I intimated the other day when I recommended Peggy Sue Got Married that TCM is running a night of movies tonight dealing with going back in time, with Peggy Sue Got Married being one of the movies. But I had already planned to blog today about another of the movies, Repeat Performance, which comes on at midnight.
Joan Leslie plays Sheila Page, a stage actress in New York married to Barney (Louis Hayward), about to celebrate New Year's 1947, this being Dec. 31, 1946. However, before she can do this, she shoots Barney dead! She then escapes their apartment, going to a club where a bunch of her friends from the theater world are. Among them are obnoxious Bess (Benay Venuta) and gay poet William Williams (Richard Basehart).
William is about the only one Sheila has felt she can trust, so she pulls him aside and tells him what happeed. William isn't quite so certain what to do, but he knows just the guy who would, that being John Friday (Tom Conway), the producer of Sheila's latest hit play Say Goodbye. So the two leave all their friends behind at the club and head out to John's apartment.
A funny thing happens on the way to the apartment, however. Just before Sheila is about to knock on the door of John's apartment, she turns around to say something to William, only to find out that he's suddenly disappeared. The strange things continue when John lets Sheila in, complimenting her on the lovely dress she's wearing. Except that when she fled the apartment, she put a fur coat on over her nightgown. And she hasn't worn this particular dress in months. Eventually, Sheila asks John the crazy question of what day it is.
John tells her that naturally, it's New Year's. And then he points out that it's Jan. 1, 1946. But wait! Sheila knows it's really 1947! She begins to get the funny feeling that perhaps for her it's still 1947, with her having all the knowledge of what happened in 1946, while for everybody else it's the start of 1946, with none of the things that happened to them having occurred yet in this new timeline. Sheila knows that she has the chance to start anew, and is especially relieved to go hom to her apartment to find Barney is still very much alive.
Sheila resolves that she and Barney should not go to London, as they did in the previous 1946, because that's where the two of them met Paula Costello (Virginia Field). Paula is the author of Sheila's hit play Say Goodbye, but she and Barney have an affair. To be fair to Paula, however, Barney is a womanizing alcoholic who more or less throws himself at Paula, and the drinking has been a big bone of contention in the Page household.
1946 starts off again with a party in Page's apartment, which is where Sheila meets William. She warns him not to meet with wealthy but eccentric patron Eloise Shaw (Natale Schafer) because Eloise is going to have him committed to a mental institution later in the year. Sheila wants everybody else to avoid their bad fates, too. Unfortunately, William has already met Eloise. And then, who should knock on the Pages' door by accident? Paula Costello, whom Sheila knows and takes an instant dislike to, really confusing everybody else at the party.
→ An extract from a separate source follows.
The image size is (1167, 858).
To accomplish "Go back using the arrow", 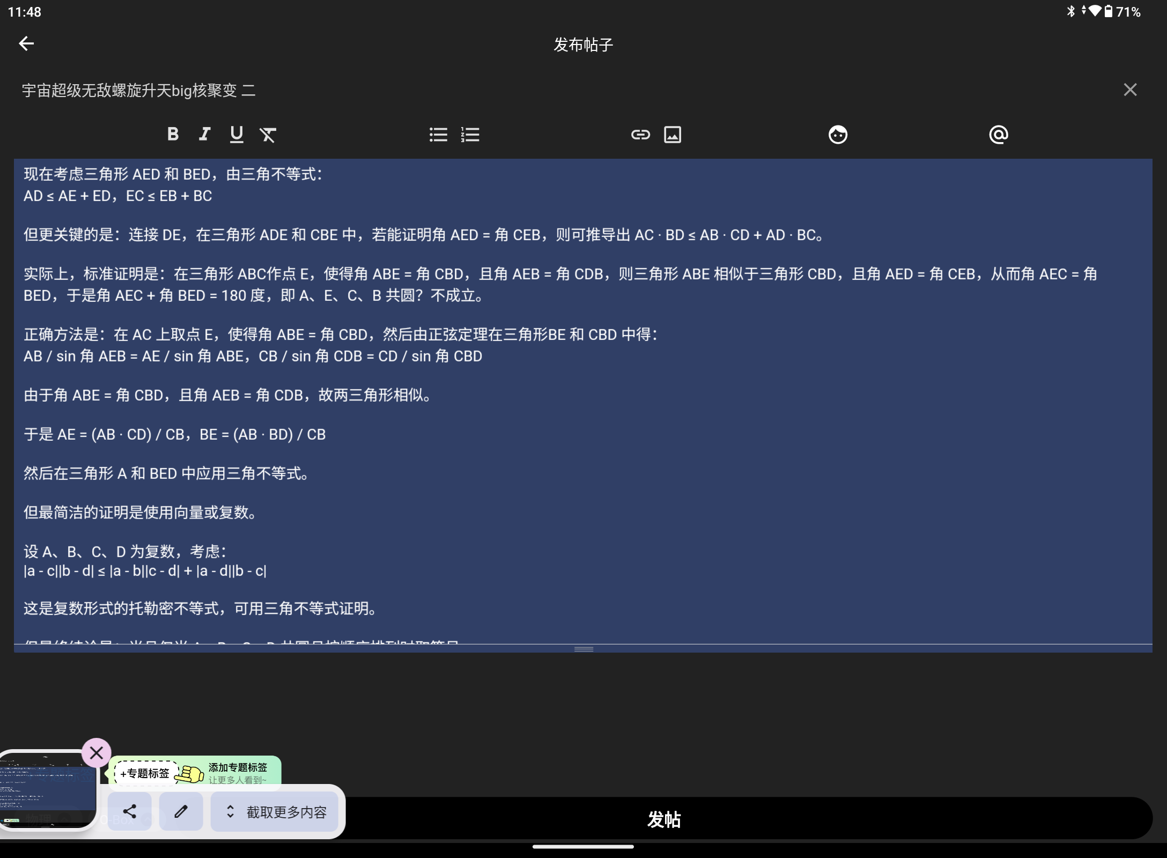I will pyautogui.click(x=26, y=43).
That meeting with Paula was definitely not in the original 1946, leaving Sheila to wonder what she can do to keep the previous 1946 from happening all over again, while the more poetic William wonders if fate is something that simply can't be avoided.
Repeat Performance is a really interesting movie with a nice ensemble cast of mostly people who never quite made the A list. As with Peggy Sue Got Married, a movie of this type always has the potential problem of how the timeline is going to be resolved, but in this case, it's actually handled fairly well, with events ending right around the midnight between Dec. 31, 1946 and January 1, 1947), or about the same time the movie begins.
Eddie Muller aired this on TCM at the end of last year as part of Noir Alley, and while I'm not so sure I'd call it a noir -- it's definitely more of a fantasy like It Happened Tomorrow -- I can see why others might put it in with noirs. In any case, it's definitely worth a watch. The bad news is that at the end of the Noir Alley airing, Muller said the movie was going to be getting a new DVD release, but that doesn't seem to have materialized so far. There's a 1996 movie with the same title but a completely different plot which is available on Prime Video; this 1947 Repeat Performance isn't, as far as I can tell. So you're going to have to catch the TCM showing.